When race 1 did eventually get underway around 1420 hours in the new course location, and after a big wind shift to the right forced the postponement flag back up, the 470 Women fleet could certainly be credited with patience!
Unfortunately the patience did not continue for Diane Kissane/Saskia Tidey and Maelenn Lemaître/Aloise Retornaz (FRA) who were over the line at the start of race 1 and score OCS – not an ideal way to start a European Championship.
Back at the head of the fleet Alisa Kirilyuk/Lyudmila Dmitrieva (RUS) took an lead early with Amy Seabright/Eilidh Mcintyre (GBR) chasing in a building breeze of 14 knots as they went up to the windward mark. But as the race unfolded, these leading two teams couldn’t fend off the pressure from the rest of the pack, with the opening race win going to Annika Bochmann/Elisabeth Panuschka (GER), Sophie Weguelin/Sophie Ainsworth (GBR) in second and Slovenia’s Olympic team of Tina Mrak/Teja Cerne in third.
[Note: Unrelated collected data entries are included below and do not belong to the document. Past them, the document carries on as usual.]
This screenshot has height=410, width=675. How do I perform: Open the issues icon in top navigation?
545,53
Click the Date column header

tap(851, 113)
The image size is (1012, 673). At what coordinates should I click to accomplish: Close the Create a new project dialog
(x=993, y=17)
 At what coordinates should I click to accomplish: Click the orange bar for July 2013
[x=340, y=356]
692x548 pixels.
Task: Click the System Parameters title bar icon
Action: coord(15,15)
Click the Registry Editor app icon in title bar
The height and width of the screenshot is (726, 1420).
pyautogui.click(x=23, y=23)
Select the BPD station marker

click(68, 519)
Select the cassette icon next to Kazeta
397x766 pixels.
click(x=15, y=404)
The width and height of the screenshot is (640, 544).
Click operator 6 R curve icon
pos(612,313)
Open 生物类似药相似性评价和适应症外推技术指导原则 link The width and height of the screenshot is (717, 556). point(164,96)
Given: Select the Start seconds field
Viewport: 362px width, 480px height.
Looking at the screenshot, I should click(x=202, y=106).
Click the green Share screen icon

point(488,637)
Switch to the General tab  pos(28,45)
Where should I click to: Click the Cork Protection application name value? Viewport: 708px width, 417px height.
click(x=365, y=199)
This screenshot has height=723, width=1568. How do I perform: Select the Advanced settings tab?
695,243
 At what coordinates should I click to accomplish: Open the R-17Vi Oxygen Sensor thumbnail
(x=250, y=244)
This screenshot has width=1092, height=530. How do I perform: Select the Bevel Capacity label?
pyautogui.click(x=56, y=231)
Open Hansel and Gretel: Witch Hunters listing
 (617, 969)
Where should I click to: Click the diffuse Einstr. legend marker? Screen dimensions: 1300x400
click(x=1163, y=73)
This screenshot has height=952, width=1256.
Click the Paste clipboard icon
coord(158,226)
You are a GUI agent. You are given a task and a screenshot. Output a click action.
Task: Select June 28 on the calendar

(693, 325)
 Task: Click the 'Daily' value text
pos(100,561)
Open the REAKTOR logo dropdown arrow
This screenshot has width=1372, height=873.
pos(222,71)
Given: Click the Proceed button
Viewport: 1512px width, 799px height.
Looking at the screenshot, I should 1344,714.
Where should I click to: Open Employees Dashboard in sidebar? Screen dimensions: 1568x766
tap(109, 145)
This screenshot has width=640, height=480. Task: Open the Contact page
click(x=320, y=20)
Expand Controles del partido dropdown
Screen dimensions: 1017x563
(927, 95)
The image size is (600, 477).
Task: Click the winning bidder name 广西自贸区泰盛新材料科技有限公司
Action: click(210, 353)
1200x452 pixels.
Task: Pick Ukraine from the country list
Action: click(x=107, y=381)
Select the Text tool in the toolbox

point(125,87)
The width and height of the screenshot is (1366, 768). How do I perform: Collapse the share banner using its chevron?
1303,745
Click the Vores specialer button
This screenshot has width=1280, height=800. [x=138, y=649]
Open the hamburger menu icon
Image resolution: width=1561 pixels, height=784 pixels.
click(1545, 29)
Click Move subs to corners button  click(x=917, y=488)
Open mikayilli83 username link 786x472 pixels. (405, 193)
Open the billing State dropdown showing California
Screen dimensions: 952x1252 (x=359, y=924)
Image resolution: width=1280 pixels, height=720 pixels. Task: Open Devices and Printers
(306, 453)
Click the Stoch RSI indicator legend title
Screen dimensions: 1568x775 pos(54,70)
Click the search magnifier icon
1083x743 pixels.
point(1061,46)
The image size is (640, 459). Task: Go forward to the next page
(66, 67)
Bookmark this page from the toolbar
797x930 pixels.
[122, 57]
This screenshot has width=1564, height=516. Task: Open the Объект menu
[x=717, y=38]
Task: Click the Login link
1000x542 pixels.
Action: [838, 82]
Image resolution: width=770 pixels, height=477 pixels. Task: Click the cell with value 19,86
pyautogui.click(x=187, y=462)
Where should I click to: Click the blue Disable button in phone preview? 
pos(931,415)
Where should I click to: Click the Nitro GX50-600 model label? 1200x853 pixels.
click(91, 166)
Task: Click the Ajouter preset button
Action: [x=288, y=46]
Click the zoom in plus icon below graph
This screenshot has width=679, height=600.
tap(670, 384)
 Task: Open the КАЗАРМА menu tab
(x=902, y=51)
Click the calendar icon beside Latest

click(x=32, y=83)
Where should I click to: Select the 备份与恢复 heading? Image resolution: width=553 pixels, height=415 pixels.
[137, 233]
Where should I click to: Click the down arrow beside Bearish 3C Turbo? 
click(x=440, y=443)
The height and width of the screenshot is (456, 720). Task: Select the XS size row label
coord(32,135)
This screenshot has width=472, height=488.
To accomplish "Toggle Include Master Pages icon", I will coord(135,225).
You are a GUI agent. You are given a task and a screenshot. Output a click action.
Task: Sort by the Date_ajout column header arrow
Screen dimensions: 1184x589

Annika Bochmann/Elisabeth Panuschka © Marc Turner
Before race 1 had finished, the Race Committee made a perfect assessment of the ongoing mixed up racing conditions, abandoned racing for the day and sent the 470 Women fleet back to shore at around 1530 hours.
Bochmann reflected on the day’s waiting game, “We waited about three hours for racing and we just didn’t know when or where the wind would come from,” with Panuschka adding, “The wind directions were changing so quickly and it was so hard to make a proper course.”
Bochmann continued, “On the second upwind of the outer loop the rain came and we just tried to look for some ribs to work out where the marks were. We then got a nice shift, which initially we thought was more pressure, but it was also more rain, and we managed to cross the finish with about a 30 metre margin.”
A rather bedraggled Sophie Ainsworth gave her conclusion their day of “snakes and ladders”, commenting, “We had our ups and downs and we quite enjoyed the torrential rain half way through where you couldn’t see a thing and the boat was just filling up! You could see the ribs just before you lost sight of everything and then you just had to remember how long you had been on each tack .”
Helm Sophie Weguelin added, “It was a nightmare and you could just about see the boats around you,” before grinning, “but it was all good fun!”
Tina Mrak/Teja Cerne will be representing Slovenia at the Olympics next month and end the day in third. “It was a tough race and until the finish you had to concentrate. We had all kinds of winds – the race started with 20 knots and finished with almost no wind. And having strong rain during the race was difficult,” said Cerne.
Reflecting on the weather Croatia’s Romana Zupan said, “This is kind of something we have done for the first time as we don’t get this kind of weather at home. It is fun in a way, as despite going crazy because you can’t see anything, it is a good experience. It was a tough day and tough sailing, and we did the best we could, so sixth is not bad when you consider what happened on the water.” Zupan will compete with helm Enia Nincevic at the Olympics.
The programme for day 2 of racing on Friday 29 June will be three races for the 470 Women and two races for the 470 Men on Course Area C, with the first scheduled warning signal for 470 Women race 2 at 1200 hours.